Paper 13405-82
Black-box optimization of CT acquisition and reconstruction parameters: a reinforcement learning approach
17 February 2025 • 5:30 PM - 7:00 PM PST | Golden State Ballroom
Abstract
This study presents a novel methodology for optimizing CT protocols using Virtual Imaging Trials (VITs) and reinforcement learning. Computational phantoms with lung disease were imaged using a validated CT simulator and reconstructed with a novel CT reconstruction toolkit. The optimization parameter space included tube voltage, tube current, reconstruction kernel, slice thickness, and pixel size. A Proximal Policy Optimization (PPO) agent was trained to minimize the Root Mean Square Error (RMSE) between reconstructed images and ground truth phantoms. The reinforcement learning approach achieved a local minimum RMSE within 1 HU of the absolute minimum RMSE, with 80.5% fewer steps compared to an exhaustive search.
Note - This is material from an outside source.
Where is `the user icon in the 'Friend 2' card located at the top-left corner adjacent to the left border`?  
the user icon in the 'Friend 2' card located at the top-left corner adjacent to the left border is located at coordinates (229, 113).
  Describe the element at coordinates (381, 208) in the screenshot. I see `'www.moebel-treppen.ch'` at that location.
This methodology demonstrates a robust and flexible framework for CT protocol optimization that is adaptable to various image quality metrics.
Presenter
David J. Fenwick
Duke Univ. (United States)
David is a 2nd-year master's student in the medical physics graduate program at Duke University. His thesis research, conducted at the Center for Virtual Imaging Trials, focuses on using reinforcement learning to optimize CT acquisition and reconstruction parameters.